Lorsque tu reviendras, tu trouveras dans nos bras
Nos louanges, notre amour. »

Et au petit matin ce fut un grand tumulte ;
Et le matelot nous tire du sommeil en hurlant de bonheur :
Tout grouille, tout vit, tout s’entrecroise
Pour embarquer à la première brise bienfaitrice.

Et les voiles s’épanouissent dans la brise,
Et le soleil nous séduit d’un feu d’amour ;
Les voiles passent, comme les hauts nuages,
Sur la berge tous les amis chantent allègrement
Des chansons d’espérance dans le joyeux tumulte,
Songeant à des joies de voyage, comme celle
Du matin e l’embarquement, ou des premières nuits sous la voûte étoilée.

Mais les vents changeant envoyés par les dieux
Le détournement de la route prévue,
Et il semble s’abandonner à eux
Tente discrètement de les vaincre par ruse,
Fidèle à son but même sur cette voie oblique.

Mais voici que de l’horizon gris et lourd
S’annonce, à pas furtifs, une tempête
Rabattant les oiseaux sur les eaux,
Rabattant le cœur palpitant des hommes ;

Et soudain elle est là.
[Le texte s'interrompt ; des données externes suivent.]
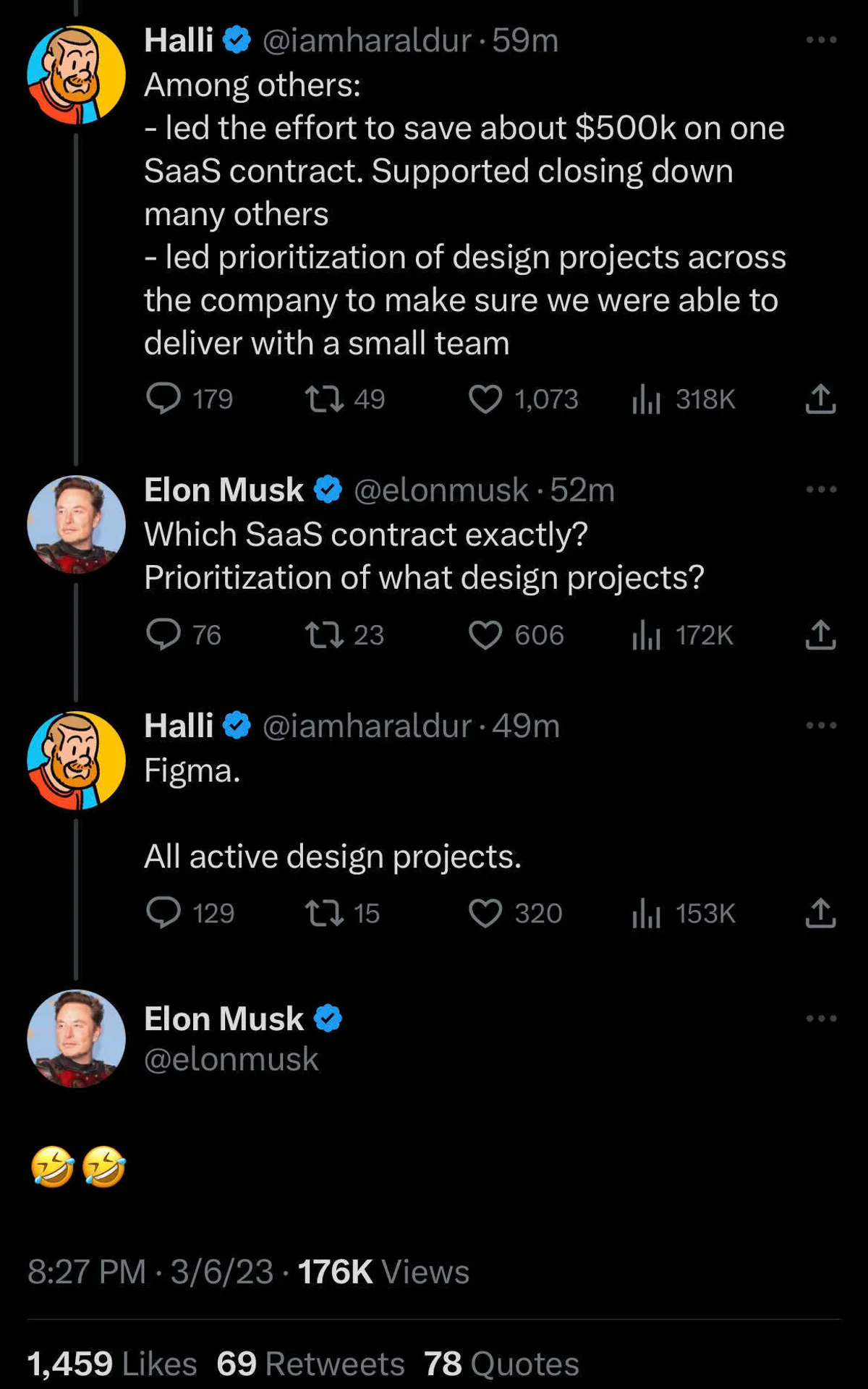Reply to Halli's 'Figma.' tweet
The height and width of the screenshot is (1389, 868).
click(164, 913)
Face à sa rage obtuse
Le marinier amène sagement ses voiles ;
Les vagues et le vent
Jouent avec cette balle envahie par la peur.

Et là-bas sur la rive se tiennent
Les amis et les chers, tremblants sur le sol ferme :
« Ah, pourquoi n’est-il pas resté ici ?
Ah, la tempête ! Faut-il donc que ce brave,
Chassé loin de la Fortune, aille périr ainsi ?
Ah, il devrait, ah, il pourrait ! Ô Dieux ! »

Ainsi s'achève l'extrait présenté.